# rebuild hub on an old tandem for quick-release?



## simoriah (Jul 21, 2005)

It's an old Santana. Previous owner says "late 80's, early 90's" that's got a solid rear axle. The only way we can reasonably transport it is to remove both wheels and throw it across an "accross the back of the car" carrier. So the wheels will come off regularly.

So.. what would it take (if it can be done) to take the existing rear wheel and rebuild it with a quick-release axle?


----------



## curlybike (Jan 23, 2002)

First find a Q/R that will work. Then determine what brand hub you have, order a q/r axle(hollow) to fit that hub. Rebuild hub and swap out axle. If you just randomly grab a hollow axle, the cones may not screw on to it. There are a couple of different sizes and threadings.


----------



## Kerry Irons (Feb 25, 2002)

*Probably standard*



simoriah said:


> It's an old Santana. Previous owner says "late 80's, early 90's" that's got a solid rear axle. The only way we can reasonably transport it is to remove both wheels and throw it across an "accross the back of the car" carrier. So the wheels will come off regularly.
> 
> So.. what would it take (if it can be done) to take the existing rear wheel and rebuild it with a quick-release axle?

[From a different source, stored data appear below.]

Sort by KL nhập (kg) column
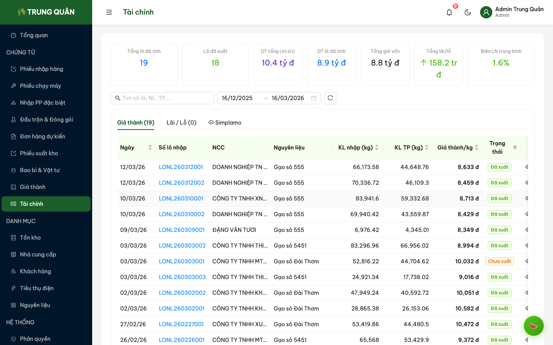Image resolution: width=553 pixels, height=345 pixels. [x=377, y=148]
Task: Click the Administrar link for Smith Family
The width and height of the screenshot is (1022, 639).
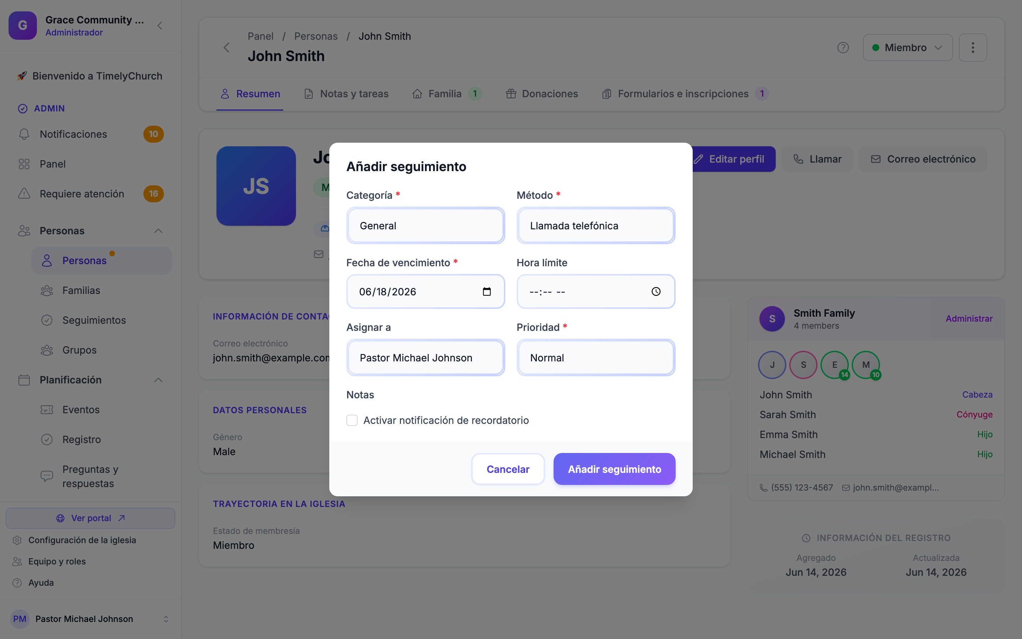Action: point(969,319)
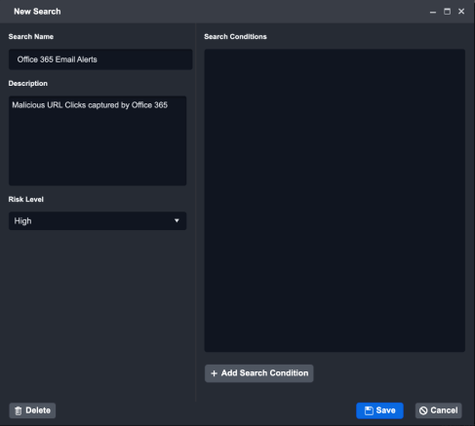Save the new search
The width and height of the screenshot is (475, 426).
click(379, 410)
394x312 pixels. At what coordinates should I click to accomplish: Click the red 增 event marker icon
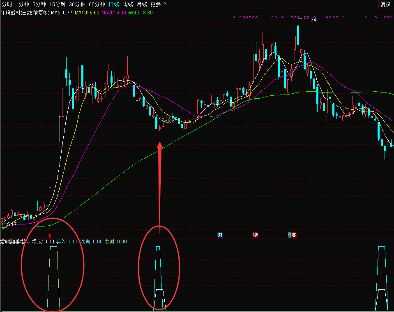coord(256,235)
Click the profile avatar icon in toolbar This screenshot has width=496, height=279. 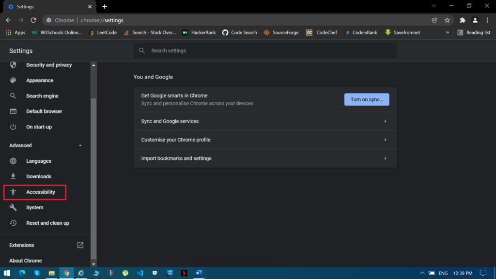[x=475, y=20]
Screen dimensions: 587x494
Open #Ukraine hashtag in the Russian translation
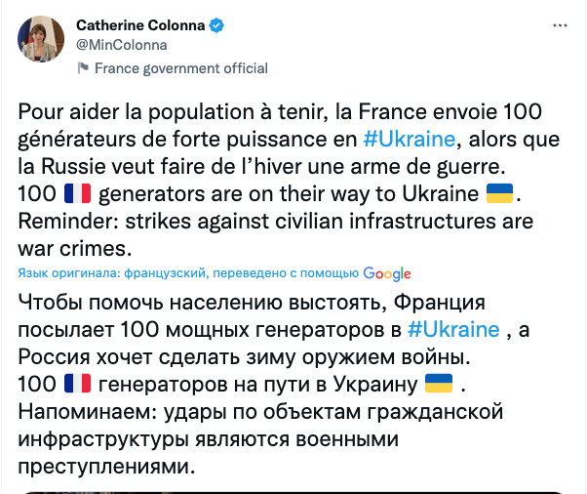tap(454, 329)
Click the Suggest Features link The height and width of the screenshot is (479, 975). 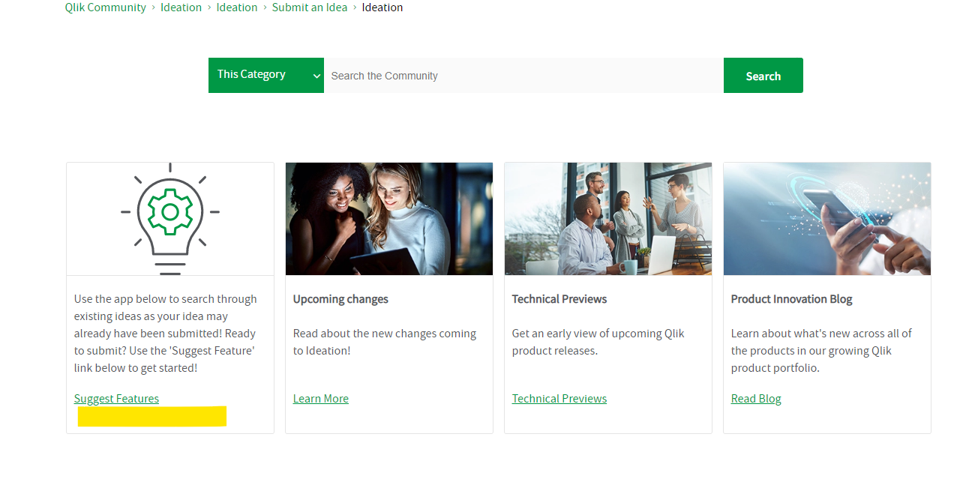[116, 398]
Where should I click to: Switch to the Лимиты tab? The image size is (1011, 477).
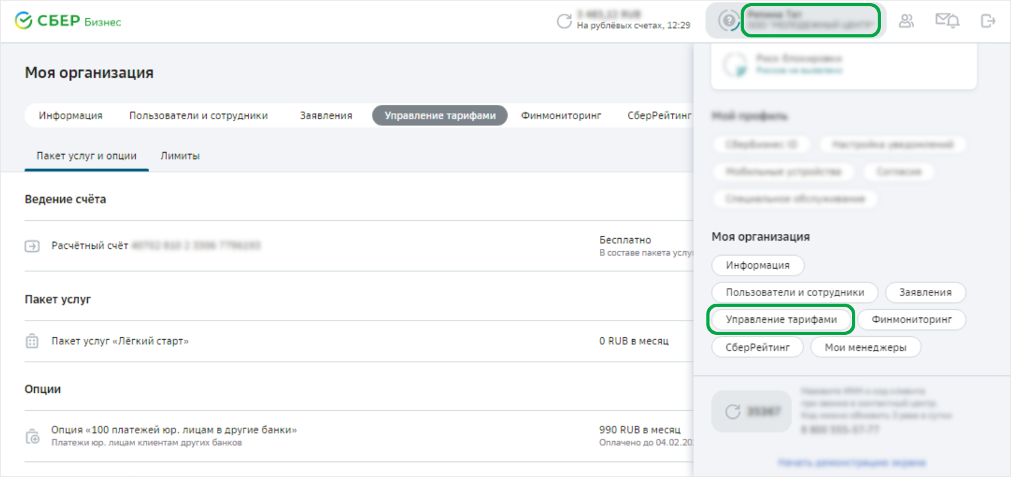(x=180, y=156)
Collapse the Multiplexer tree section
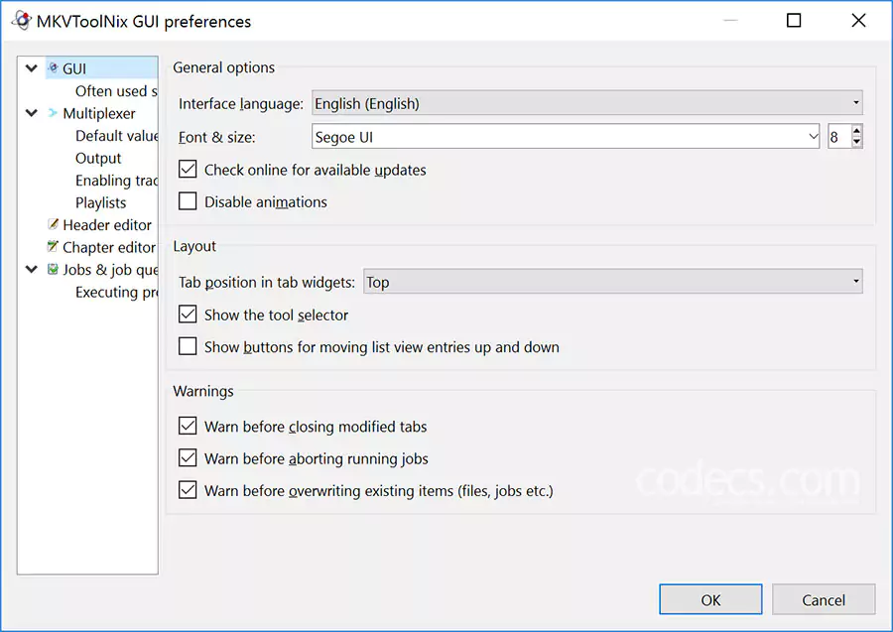 (x=31, y=113)
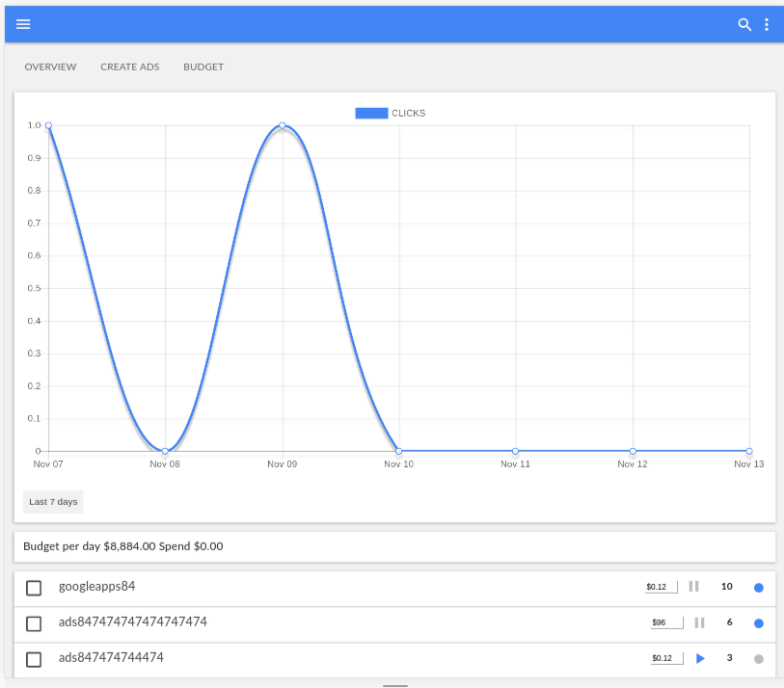Viewport: 784px width, 688px height.
Task: Edit the googleapps84 $0.12 bid field
Action: point(661,587)

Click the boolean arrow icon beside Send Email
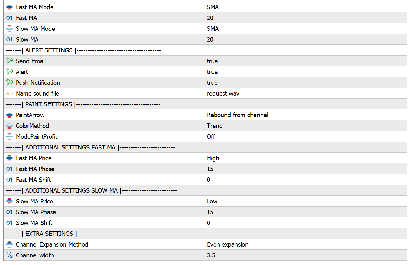[9, 61]
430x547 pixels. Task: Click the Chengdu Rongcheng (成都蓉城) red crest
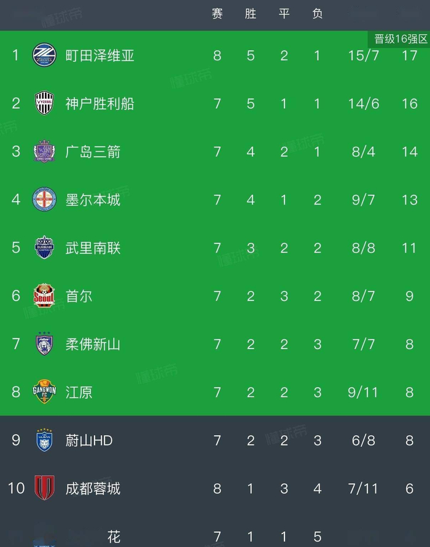pyautogui.click(x=44, y=488)
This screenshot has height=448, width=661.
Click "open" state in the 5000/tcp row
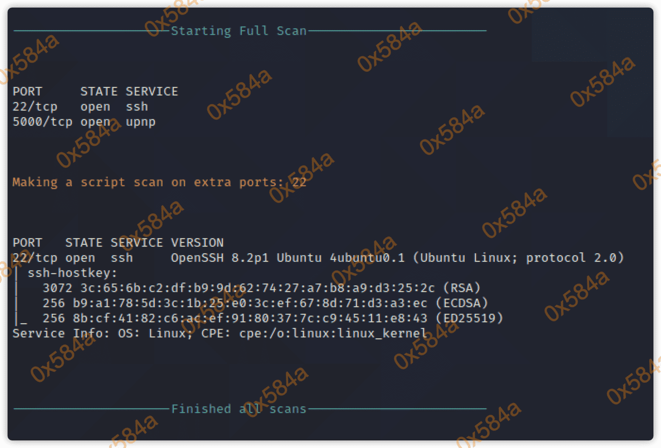[x=95, y=122]
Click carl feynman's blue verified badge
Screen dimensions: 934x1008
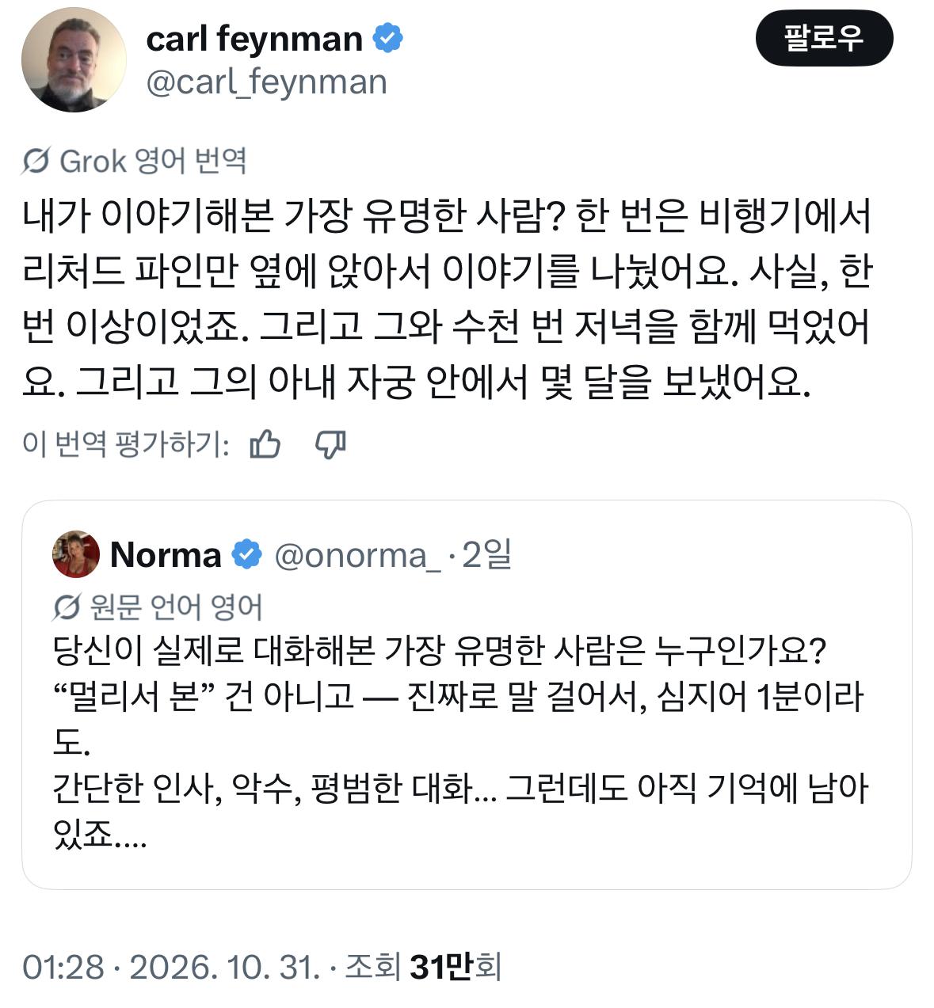click(x=387, y=39)
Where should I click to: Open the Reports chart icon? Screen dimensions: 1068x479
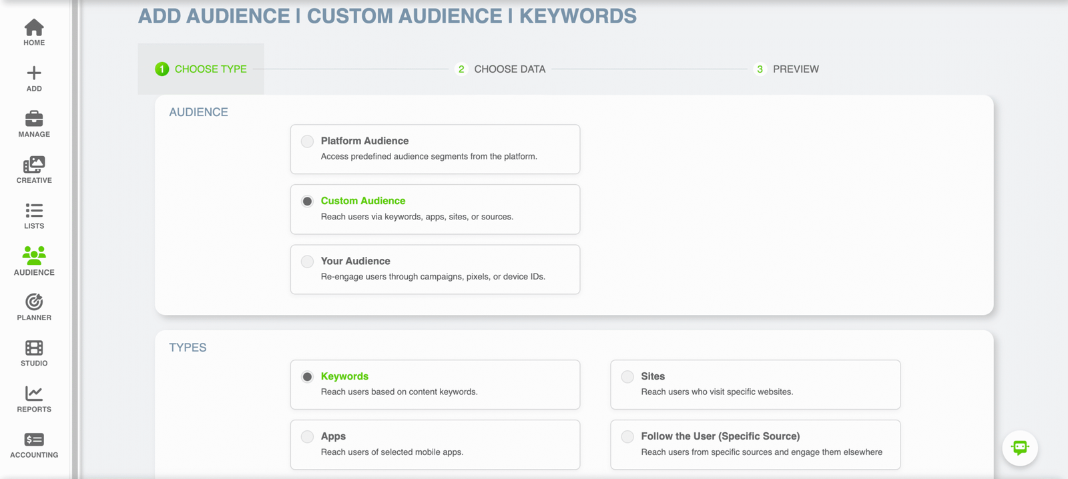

Hubs of that vintage had pretty standard axle diameter/thread pitch. You can check this by taking the wheel to a bike shop and making sure that the "standard" cones and lock nuts they stock will thread onto your hub's axle. Knowing that, you can get a hollow axle from your shop, along with a QR. You might need to use MTB parts, as this bike might well have a 135mm rear hub over lock nut distance.


----------